The headline numbers show that disposable personal income increased $144 billion in the quarter, or 2.9%. But real disposable personal income — which represents what’s left on hand to spend in the future, or perhaps find its way into savings accounts, adjusted for taxes and for inflation — was up 0.1%. Personal saving as a percentage of disposable personal income was 4%, up from the previous third-quarter update, though the boost was muted, at 0.2%.

Is the Growth Sustainable?

The fact that consumer spending is still strong, but disposable income growth is not keeping pace, and savings are still relatively muted (the personal saving rate peaked in recent years at north of 12%, per Fed data), are all hints that challenges are massing.

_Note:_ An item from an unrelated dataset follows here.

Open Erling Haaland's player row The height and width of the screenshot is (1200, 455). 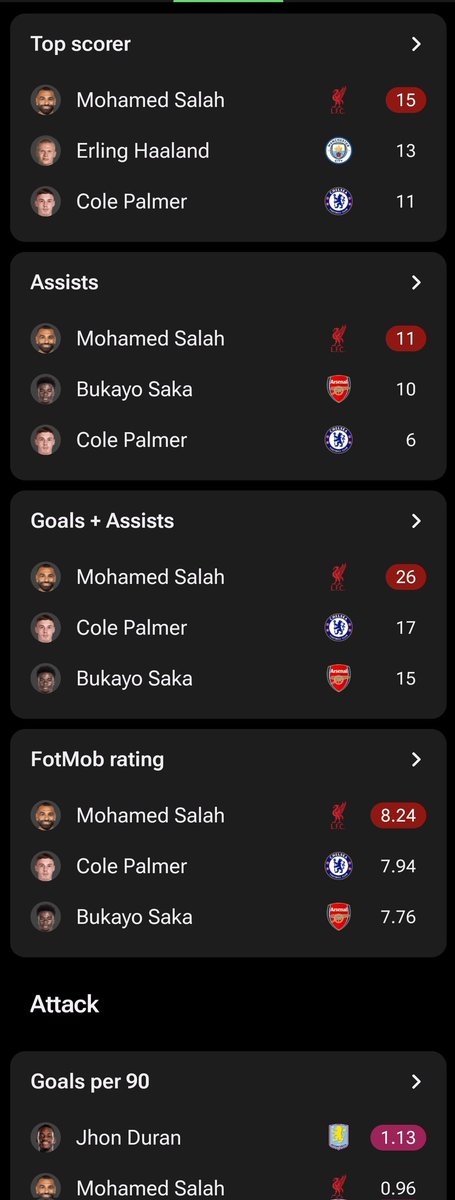tap(227, 151)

PYMNTS Intelligence data has spotlighted that in the paycheck-to-paycheck economy — which includes more than 60% of U.S. consumers — many households have depleted savings to satisfy the demands of daily life. In fact, our findings are that only about a third of consumers earning more than $200,000 annually have found they’ve been able to increase savings.

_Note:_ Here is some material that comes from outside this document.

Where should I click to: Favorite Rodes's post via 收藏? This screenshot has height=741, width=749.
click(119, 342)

Overall, consumers say they deplete 67% of all available savings, on average over four years, a short period of time. With a bit more granular detail, our paycheck-to-paycheck respondents report that the depletion comes even sooner, within 2.5 years. Aggregate consumer savings amounted to an average of $11,000 per consumer in September 2023. This amount is roughly unchanged from September 2022. But when adjusting for inflation, the impact is stark: Real savings actually dipped by 7% over the same timeframe.

The GDP data, of course, are backward looking, and we’re already more than two months past the end of the third quarter. In the meantime, there are indications of some pressure hitting consumers’ wallets.  The recent PYMNTS Intelligence survey of Black Friday shopping revealed that roughly the same number of consumers made purchases this year as last — and yet they only made 20% of their planned holiday spending this year, compared to 22% last year.

Time will tell if the third quarter of 2023 will represent a high-water mark for consumer enthusiasm to keep spending.